To that end, the album actually gets off on the wrong foot. Opener “Bad Luck Song” is essentially a retread of Thin Lizzy’s “The Boys Are Back in Town”. The riffs are remarkably similar, and it’s hard to overlook what seems like blatant plagiarism. But even worse is the follow-up track, “Black Crow”, which rips off “Black Diamond” by KISS and features one of the most banal choruses in recent memory: “Don’t wake me up in the night / I want to stay in my dreams / Don’t wake me up in the night / Go back to the mountain.” Despite profoundly disliking the song on the first few listens, it stuck with me and I found myself humming it while I went about my business during the past few days prior to penning this review. Clearly, Shonen Knife can take a weakness and make it a strength through the sheer force of superficiality and simplicity. If you overlook the carbon paper copying and weak lyrics, there is catchiness to be found on the weakest songs on Overdrive. In fact, the more you listen to this record, the more you might find yourself being enamoured by it and getting caught up in the plainness and thudding anthems that Shonen Knife bring to the table.
And the album gets better as it goes along, with some of the best songs buried in the back. While some critics have already weighed in negatively on “Robots from Hell”, one calling it “turgid”, its reliance on repetition in its wordplay and thudding rock rhythms make it another song that you might catch yourself playing in your head at whatever opportune moment may come along. “Fortune Cookie”, meanwhile, is a slight deviation in the album’s ‘70s rock themes, and is much more of a jangle-rock piece that would nestle quite nicely into the Byrds catalogue, if the Byrds ever thought of writing a song about the lucky numbers on a slip of paper buried in a dessert treat that may help you win the lottery. And “Like a Cat”, with its “Meow / Meow / Meow” chorus is giddily catchy, even if there is another example of weak lyrics that can be easily misheard in the bridge of the song: “She doesn’t care about the past / She doesn’t care about the future / She doesn’t care about me / ‘Cause she’s busy moving herself.”(I heard this as “moving herself”.) And “Green Tea”, meanwhile, while aping something out of the Black Sabbath catalogue, at least in its opening riffage, is another example of deft songwriting, perhaps eventually segueing into the most overtly Ramones-esque moment on the record.

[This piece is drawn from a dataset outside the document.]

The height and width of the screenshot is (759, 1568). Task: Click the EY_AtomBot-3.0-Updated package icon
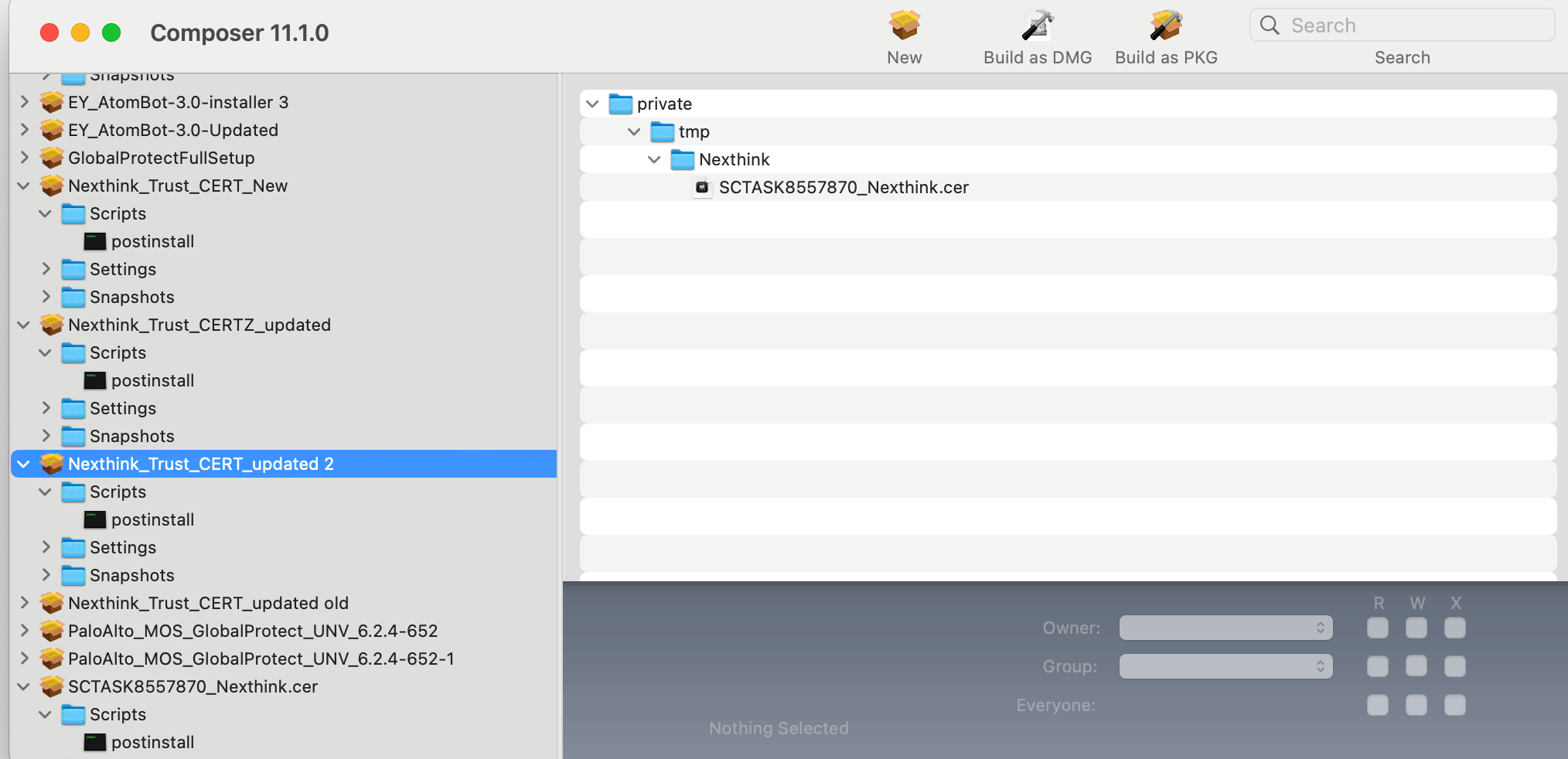[x=52, y=130]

However, for all of the allusions to classic hard rock on this album, Shonen Knife show their Ramones influence beyond “Green Tea”: they mangle the pronunciation of the word “chocolate” on one of the songs here, in much the same way that the Ramones mispronounced the word “massacre” on their debut’s “Chain Saw” so that it would rhyme with the lyric that came after it. Still, if anything, Overdrive shows that Shonen Knife is en route to toughening up their sound and writing balls to the wall rockers with gleeful abandon — to varying degrees of success. And yet, Overdrive, despite its lapses into the superficial and cloying, is a remarkably fun LP. You may find yourself liking this record in spite of yourself, even if it comes at the cost of shucking the simple and chintzy pleasures of a song like “Cookie Day” in the band’s back catalogue.
If Overdrive proves anything, it’s that Shonen Knife wants to rock out with the best of the boys — something that shouldn’t be taken for granted or easily dismissed. Still, one wishes that the group took a little more time, if not in honing their lyrics, then in not ripping off classic bands of yore, as there is something to be said for taking one’s influences and pureeing it in a blender, rather than simply just copying what came before, which, unfortunately, Shonen Knife sometimes lapse into here. Still, Overdrive is hardly stuck in neutral. There’s a good time in store for anyone who listens to this, which is pretty much the highest commendation that I can give to this record and Shonen Knife in general.